*** Block opens ***
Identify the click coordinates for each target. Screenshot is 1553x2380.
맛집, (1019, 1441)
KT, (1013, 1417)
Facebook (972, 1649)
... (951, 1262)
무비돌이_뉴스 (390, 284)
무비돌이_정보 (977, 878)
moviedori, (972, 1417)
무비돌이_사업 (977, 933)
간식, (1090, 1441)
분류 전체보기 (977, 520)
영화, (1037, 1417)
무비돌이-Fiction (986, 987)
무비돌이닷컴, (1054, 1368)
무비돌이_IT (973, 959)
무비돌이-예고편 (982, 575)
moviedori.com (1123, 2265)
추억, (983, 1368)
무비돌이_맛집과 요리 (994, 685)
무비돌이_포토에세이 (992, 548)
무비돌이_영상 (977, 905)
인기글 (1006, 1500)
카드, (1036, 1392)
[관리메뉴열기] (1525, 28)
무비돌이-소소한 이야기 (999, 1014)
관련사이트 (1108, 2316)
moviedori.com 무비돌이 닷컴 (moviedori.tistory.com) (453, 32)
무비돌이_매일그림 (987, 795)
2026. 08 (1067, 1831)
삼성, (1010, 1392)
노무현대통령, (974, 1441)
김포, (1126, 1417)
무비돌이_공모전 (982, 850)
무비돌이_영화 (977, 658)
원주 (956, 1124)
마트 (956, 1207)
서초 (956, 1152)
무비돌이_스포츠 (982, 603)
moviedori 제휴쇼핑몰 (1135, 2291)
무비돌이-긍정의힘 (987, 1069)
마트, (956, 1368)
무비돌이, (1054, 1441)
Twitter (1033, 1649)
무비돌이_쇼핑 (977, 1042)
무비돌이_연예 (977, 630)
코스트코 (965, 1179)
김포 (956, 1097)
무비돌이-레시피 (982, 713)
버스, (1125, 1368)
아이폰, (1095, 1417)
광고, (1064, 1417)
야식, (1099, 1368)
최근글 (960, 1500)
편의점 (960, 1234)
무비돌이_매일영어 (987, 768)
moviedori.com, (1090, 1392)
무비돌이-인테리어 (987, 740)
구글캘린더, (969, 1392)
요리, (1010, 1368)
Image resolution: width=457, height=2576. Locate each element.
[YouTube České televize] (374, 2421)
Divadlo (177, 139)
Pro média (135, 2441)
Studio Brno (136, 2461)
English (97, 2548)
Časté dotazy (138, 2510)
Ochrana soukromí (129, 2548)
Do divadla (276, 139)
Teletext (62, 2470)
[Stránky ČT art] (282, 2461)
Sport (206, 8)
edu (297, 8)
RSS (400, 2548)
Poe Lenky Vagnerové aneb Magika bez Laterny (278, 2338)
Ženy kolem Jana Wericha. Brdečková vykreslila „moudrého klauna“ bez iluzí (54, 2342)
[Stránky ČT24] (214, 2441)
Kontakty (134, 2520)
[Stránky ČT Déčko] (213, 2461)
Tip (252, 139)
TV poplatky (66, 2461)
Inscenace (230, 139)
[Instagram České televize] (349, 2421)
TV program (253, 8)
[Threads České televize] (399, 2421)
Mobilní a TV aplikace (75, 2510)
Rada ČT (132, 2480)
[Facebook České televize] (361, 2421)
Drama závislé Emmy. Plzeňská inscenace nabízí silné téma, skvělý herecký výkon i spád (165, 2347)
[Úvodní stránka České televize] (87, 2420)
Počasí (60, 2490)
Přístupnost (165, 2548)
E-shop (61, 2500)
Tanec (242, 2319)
*** Block closes ***
PROBLEM DETAILS: Your answer should consist of the lines above that hold the word "each".

EXERCISE SOLUTION:
Identify the click coordinates for each target. Screenshot is 1553x2380.
Image resolution: width=457, height=2576. Locate each element.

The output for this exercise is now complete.